→ Extract provided:
Val has over 40 years experience as a smallholder in the West of England. She currently runs a flock of 20 Ouessant sheep and keeps hens and grows lots of veg. She formally lived on the Blackdown Hills in Somerset and ran the award winning business The Woolly Shepherd from 2006-2012 but is now based in Cornwall where she has lived since 2013. Follow life on this permaculture based holding where there is never a dull moment
Sunday, December 13, 2009
Cows.....methane....vegetarianism.....cows......climatechange......milk.....cows.....cheese.......grass.......conservation.....cows.... ......ooooo and a few million sheep, deer, antelope, bison, buffalo......cows......methane....global warming....
This has been a reccuring theme on tv over the last few weeks......
I have a veggie husband.....yep Pete is a veggie.....he always has been....for over 30 years....and yes I grow meat.....
I have had some interesting anonymous comments posted on the blog from those who want to bash me for murdering my animals, causing climate chaos or a combination of the 2!.....I usually delete them as they cannot be bothered to leave their name or because they are rude!
So I got to thinking and doing some asking around.....what do people really know about ruminants....the vegetarian grazing animals with 4 stomachs that include cattle, sheep, goats, deer, buffalo and antelope to name a few!
They are animals designed to graze and browse large quantities of plant matter, then sit down and regurgitate it, re chew it (chewing the cud) and then swallow it again.
They all belch methane as part of their digestive system....
So why are cattle suddenly so bad, why are we all supposed to go veggie and is it as simple as all that to stop greenhouse gas?
Wellllll.....noooo!
Lets look at it bit by bit...

→ Material:
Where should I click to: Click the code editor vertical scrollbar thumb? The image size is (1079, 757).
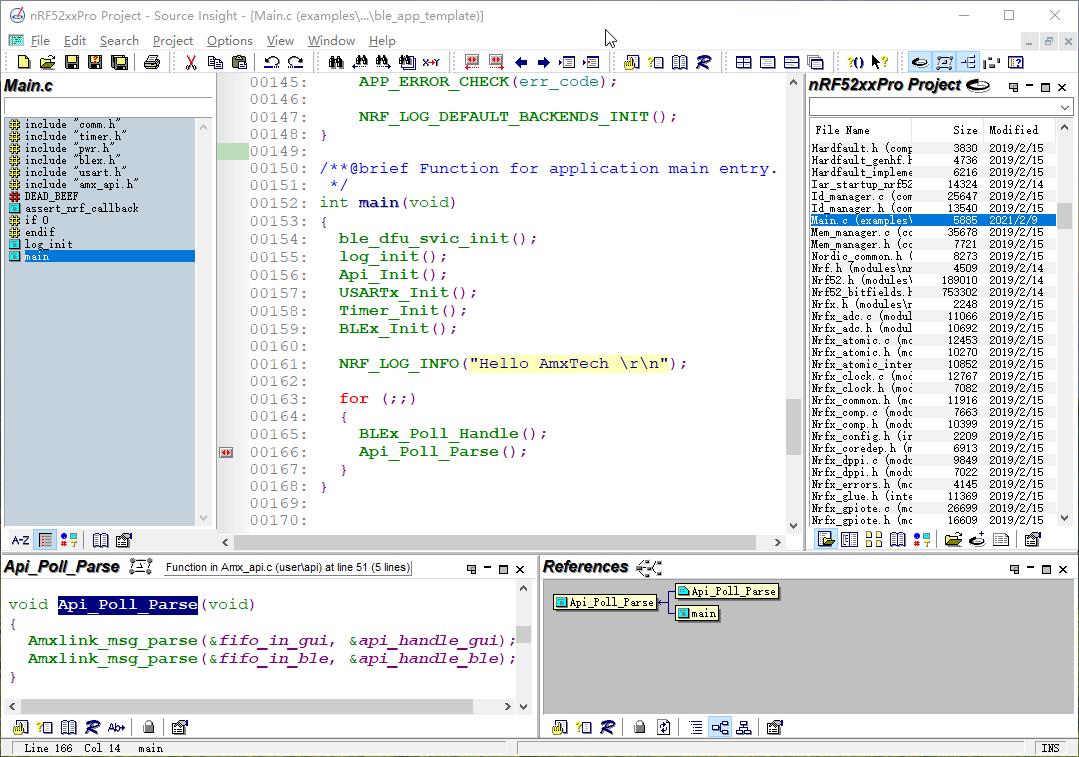(x=793, y=425)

→ Instructions for the task:
Please list every animal that the blog post names as an example of a ruminant. The material comes from a different source than the blog post.

→ Response to this task:
Cattle, sheep, goats, deer, buffalo, antelope